(Recorded data)
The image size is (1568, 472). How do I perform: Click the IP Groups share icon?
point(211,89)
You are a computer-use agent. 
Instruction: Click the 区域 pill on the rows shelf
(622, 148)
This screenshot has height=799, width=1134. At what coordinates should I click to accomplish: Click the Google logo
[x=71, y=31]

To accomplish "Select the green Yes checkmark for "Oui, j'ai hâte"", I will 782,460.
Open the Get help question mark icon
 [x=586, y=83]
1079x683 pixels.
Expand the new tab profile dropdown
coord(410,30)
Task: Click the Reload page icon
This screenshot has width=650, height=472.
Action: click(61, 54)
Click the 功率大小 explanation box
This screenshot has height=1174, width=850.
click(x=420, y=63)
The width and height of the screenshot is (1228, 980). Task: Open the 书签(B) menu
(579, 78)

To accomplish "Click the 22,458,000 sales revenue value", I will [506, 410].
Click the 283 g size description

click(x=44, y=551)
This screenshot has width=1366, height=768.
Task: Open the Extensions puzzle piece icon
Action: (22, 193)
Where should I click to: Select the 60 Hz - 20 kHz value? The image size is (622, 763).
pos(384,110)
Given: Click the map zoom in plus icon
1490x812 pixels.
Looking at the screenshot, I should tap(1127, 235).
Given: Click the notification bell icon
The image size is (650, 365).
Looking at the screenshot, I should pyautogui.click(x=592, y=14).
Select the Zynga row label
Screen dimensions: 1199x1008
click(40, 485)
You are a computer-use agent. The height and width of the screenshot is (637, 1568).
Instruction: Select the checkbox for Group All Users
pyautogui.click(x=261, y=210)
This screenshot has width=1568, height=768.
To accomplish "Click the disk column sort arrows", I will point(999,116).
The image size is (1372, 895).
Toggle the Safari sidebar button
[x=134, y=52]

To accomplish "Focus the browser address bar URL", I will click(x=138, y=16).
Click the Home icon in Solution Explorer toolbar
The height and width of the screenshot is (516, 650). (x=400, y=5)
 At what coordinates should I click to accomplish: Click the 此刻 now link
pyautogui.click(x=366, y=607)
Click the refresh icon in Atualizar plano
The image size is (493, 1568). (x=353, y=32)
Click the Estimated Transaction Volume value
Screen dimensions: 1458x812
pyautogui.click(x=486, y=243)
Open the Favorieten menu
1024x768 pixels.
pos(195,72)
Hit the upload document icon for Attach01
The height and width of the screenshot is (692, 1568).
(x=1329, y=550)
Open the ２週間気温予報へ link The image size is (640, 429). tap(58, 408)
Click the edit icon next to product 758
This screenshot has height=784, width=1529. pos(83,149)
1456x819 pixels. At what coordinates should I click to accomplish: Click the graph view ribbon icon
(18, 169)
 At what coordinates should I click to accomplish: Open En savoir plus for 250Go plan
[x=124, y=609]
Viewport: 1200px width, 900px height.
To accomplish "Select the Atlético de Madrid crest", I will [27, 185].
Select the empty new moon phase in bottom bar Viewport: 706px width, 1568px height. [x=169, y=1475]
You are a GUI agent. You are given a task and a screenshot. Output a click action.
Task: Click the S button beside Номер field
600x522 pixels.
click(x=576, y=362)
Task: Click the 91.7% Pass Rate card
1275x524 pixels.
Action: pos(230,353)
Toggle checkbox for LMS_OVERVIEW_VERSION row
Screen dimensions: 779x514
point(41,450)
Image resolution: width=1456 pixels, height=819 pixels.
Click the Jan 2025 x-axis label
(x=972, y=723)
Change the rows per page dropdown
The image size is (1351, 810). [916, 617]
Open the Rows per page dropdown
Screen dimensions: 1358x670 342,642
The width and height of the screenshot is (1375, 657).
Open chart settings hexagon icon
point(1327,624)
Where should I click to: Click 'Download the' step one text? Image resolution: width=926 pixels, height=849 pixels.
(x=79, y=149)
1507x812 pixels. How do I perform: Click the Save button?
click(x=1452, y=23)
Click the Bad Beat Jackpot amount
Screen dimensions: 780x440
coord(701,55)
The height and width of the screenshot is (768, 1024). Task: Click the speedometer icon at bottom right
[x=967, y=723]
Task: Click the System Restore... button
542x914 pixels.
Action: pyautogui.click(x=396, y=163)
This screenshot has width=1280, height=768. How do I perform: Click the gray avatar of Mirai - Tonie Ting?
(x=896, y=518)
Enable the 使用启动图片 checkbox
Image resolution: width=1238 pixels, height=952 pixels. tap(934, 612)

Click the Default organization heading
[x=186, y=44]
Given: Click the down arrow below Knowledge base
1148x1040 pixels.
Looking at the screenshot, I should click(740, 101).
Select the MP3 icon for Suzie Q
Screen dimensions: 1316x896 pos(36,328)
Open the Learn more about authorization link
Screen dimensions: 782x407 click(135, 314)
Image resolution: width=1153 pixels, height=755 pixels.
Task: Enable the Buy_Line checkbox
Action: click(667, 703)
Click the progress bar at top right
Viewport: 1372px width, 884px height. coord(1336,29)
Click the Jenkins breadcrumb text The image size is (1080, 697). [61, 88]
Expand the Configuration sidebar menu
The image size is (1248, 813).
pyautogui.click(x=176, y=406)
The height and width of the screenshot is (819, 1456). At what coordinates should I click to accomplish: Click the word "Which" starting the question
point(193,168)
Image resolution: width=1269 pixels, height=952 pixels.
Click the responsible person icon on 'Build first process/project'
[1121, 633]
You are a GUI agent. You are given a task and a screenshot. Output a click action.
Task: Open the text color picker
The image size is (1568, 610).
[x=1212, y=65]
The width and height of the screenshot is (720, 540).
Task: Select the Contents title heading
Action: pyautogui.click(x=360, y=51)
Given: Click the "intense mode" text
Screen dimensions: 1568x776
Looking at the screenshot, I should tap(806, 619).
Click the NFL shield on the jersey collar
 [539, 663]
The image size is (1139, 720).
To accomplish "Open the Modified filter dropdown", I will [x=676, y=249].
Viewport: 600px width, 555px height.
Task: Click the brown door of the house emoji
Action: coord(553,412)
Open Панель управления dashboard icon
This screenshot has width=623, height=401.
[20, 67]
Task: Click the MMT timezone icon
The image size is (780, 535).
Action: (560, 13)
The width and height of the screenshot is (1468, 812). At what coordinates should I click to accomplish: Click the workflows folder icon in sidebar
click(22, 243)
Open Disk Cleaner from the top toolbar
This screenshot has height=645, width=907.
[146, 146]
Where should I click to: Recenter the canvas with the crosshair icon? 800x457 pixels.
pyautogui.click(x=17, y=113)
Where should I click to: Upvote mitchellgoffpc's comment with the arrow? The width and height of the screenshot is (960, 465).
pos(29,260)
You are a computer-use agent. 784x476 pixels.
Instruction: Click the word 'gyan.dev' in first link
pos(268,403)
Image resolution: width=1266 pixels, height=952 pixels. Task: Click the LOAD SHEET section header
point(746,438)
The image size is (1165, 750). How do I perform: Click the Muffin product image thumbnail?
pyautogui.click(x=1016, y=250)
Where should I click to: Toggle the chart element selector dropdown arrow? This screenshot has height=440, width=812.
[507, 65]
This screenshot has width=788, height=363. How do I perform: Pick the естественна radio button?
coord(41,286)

Goal of the exercise: Reproduce all of the entries above word for word, keeping every line unchanged and in its original order.

Complete output:
The image size is (1568, 472). How do I perform: Click the IP Groups share icon?
point(211,89)
You are a computer-use agent. 
Instruction: Click the 区域 pill on the rows shelf
(622, 148)
This screenshot has height=799, width=1134. At what coordinates should I click to accomplish: Click the Google logo
[x=71, y=31]

To accomplish "Select the green Yes checkmark for "Oui, j'ai hâte"", I will 782,460.
Open the Get help question mark icon
 [x=586, y=83]
1079x683 pixels.
Expand the new tab profile dropdown
coord(410,30)
Task: Click the Reload page icon
This screenshot has width=650, height=472.
Action: click(61, 54)
Click the 功率大小 explanation box
This screenshot has height=1174, width=850.
click(x=420, y=63)
The width and height of the screenshot is (1228, 980). Task: Open the 书签(B) menu
(579, 78)

To accomplish "Click the 22,458,000 sales revenue value", I will [506, 410].
Click the 283 g size description

click(x=44, y=551)
This screenshot has width=1366, height=768.
Task: Open the Extensions puzzle piece icon
Action: (22, 193)
Where should I click to: Select the 60 Hz - 20 kHz value? The image size is (622, 763).
pos(384,110)
Given: Click the map zoom in plus icon
1490x812 pixels.
Looking at the screenshot, I should tap(1127, 235).
Given: Click the notification bell icon
The image size is (650, 365).
Looking at the screenshot, I should pyautogui.click(x=592, y=14).
Select the Zynga row label
Screen dimensions: 1199x1008
click(40, 485)
You are a computer-use agent. The height and width of the screenshot is (637, 1568).
Instruction: Select the checkbox for Group All Users
pyautogui.click(x=261, y=210)
This screenshot has width=1568, height=768.
To accomplish "Click the disk column sort arrows", I will point(999,116).
The image size is (1372, 895).
Toggle the Safari sidebar button
[x=134, y=52]

To accomplish "Focus the browser address bar URL", I will click(x=138, y=16).
Click the Home icon in Solution Explorer toolbar
The height and width of the screenshot is (516, 650). (x=400, y=5)
 At what coordinates should I click to accomplish: Click the 此刻 now link
pyautogui.click(x=366, y=607)
Click the refresh icon in Atualizar plano
The image size is (493, 1568). (x=353, y=32)
Click the Estimated Transaction Volume value
Screen dimensions: 1458x812
pyautogui.click(x=486, y=243)
Open the Favorieten menu
1024x768 pixels.
pos(195,72)
Hit the upload document icon for Attach01
The height and width of the screenshot is (692, 1568).
(x=1329, y=550)
Open the ２週間気温予報へ link The image size is (640, 429). tap(58, 408)
Click the edit icon next to product 758
This screenshot has height=784, width=1529. pos(83,149)
1456x819 pixels. At what coordinates should I click to accomplish: Click the graph view ribbon icon
(18, 169)
 At what coordinates should I click to accomplish: Open En savoir plus for 250Go plan
[x=124, y=609]
Viewport: 1200px width, 900px height.
To accomplish "Select the Atlético de Madrid crest", I will [27, 185].
Select the empty new moon phase in bottom bar Viewport: 706px width, 1568px height. [x=169, y=1475]
You are a GUI agent. You are given a task and a screenshot. Output a click action.
Task: Click the S button beside Номер field
600x522 pixels.
click(x=576, y=362)
Task: Click the 91.7% Pass Rate card
1275x524 pixels.
Action: pos(230,353)
Toggle checkbox for LMS_OVERVIEW_VERSION row
Screen dimensions: 779x514
point(41,450)
Image resolution: width=1456 pixels, height=819 pixels.
Click the Jan 2025 x-axis label
(x=972, y=723)
Change the rows per page dropdown
The image size is (1351, 810). [916, 617]
Open the Rows per page dropdown
Screen dimensions: 1358x670 342,642
The width and height of the screenshot is (1375, 657).
Open chart settings hexagon icon
point(1327,624)
Where should I click to: Click 'Download the' step one text? Image resolution: width=926 pixels, height=849 pixels.
(x=79, y=149)
1507x812 pixels. How do I perform: Click the Save button?
click(x=1452, y=23)
Click the Bad Beat Jackpot amount
Screen dimensions: 780x440
coord(701,55)
The height and width of the screenshot is (768, 1024). Task: Click the speedometer icon at bottom right
[x=967, y=723]
Task: Click the System Restore... button
542x914 pixels.
Action: pyautogui.click(x=396, y=163)
This screenshot has width=1280, height=768. How do I perform: Click the gray avatar of Mirai - Tonie Ting?
(x=896, y=518)
Enable the 使用启动图片 checkbox
Image resolution: width=1238 pixels, height=952 pixels. tap(934, 612)

Click the Default organization heading
[x=186, y=44]
Given: Click the down arrow below Knowledge base
1148x1040 pixels.
Looking at the screenshot, I should click(740, 101).
Select the MP3 icon for Suzie Q
Screen dimensions: 1316x896 pos(36,328)
Open the Learn more about authorization link
Screen dimensions: 782x407 click(135, 314)
Image resolution: width=1153 pixels, height=755 pixels.
Task: Enable the Buy_Line checkbox
Action: click(667, 703)
Click the progress bar at top right
Viewport: 1372px width, 884px height. coord(1336,29)
Click the Jenkins breadcrumb text The image size is (1080, 697). [61, 88]
Expand the Configuration sidebar menu
The image size is (1248, 813).
pyautogui.click(x=176, y=406)
The height and width of the screenshot is (819, 1456). At what coordinates should I click to accomplish: Click the word "Which" starting the question
point(193,168)
Image resolution: width=1269 pixels, height=952 pixels.
Click the responsible person icon on 'Build first process/project'
[1121, 633]
You are a GUI agent. You are given a task and a screenshot. Output a click action.
Task: Open the text color picker
The image size is (1568, 610).
[x=1212, y=65]
The width and height of the screenshot is (720, 540).
Task: Select the Contents title heading
Action: pyautogui.click(x=360, y=51)
Given: Click the "intense mode" text
Screen dimensions: 1568x776
Looking at the screenshot, I should tap(806, 619).
Click the NFL shield on the jersey collar
 [539, 663]
The image size is (1139, 720).
To accomplish "Open the Modified filter dropdown", I will [x=676, y=249].
Viewport: 600px width, 555px height.
Task: Click the brown door of the house emoji
Action: coord(553,412)
Open Панель управления dashboard icon
This screenshot has width=623, height=401.
[20, 67]
Task: Click the MMT timezone icon
The image size is (780, 535).
Action: (560, 13)
The width and height of the screenshot is (1468, 812). At what coordinates should I click to accomplish: Click the workflows folder icon in sidebar
click(22, 243)
Open Disk Cleaner from the top toolbar
This screenshot has height=645, width=907.
[146, 146]
Where should I click to: Recenter the canvas with the crosshair icon? 800x457 pixels.
pyautogui.click(x=17, y=113)
Where should I click to: Upvote mitchellgoffpc's comment with the arrow? The width and height of the screenshot is (960, 465).
pos(29,260)
You are a computer-use agent. 784x476 pixels.
Instruction: Click the word 'gyan.dev' in first link
pos(268,403)
Image resolution: width=1266 pixels, height=952 pixels. Task: Click the LOAD SHEET section header
point(746,438)
The image size is (1165, 750). How do I perform: Click the Muffin product image thumbnail?
pyautogui.click(x=1016, y=250)
Where should I click to: Toggle the chart element selector dropdown arrow? This screenshot has height=440, width=812.
[507, 65]
This screenshot has width=788, height=363. How do I perform: Pick the естественна radio button?
coord(41,286)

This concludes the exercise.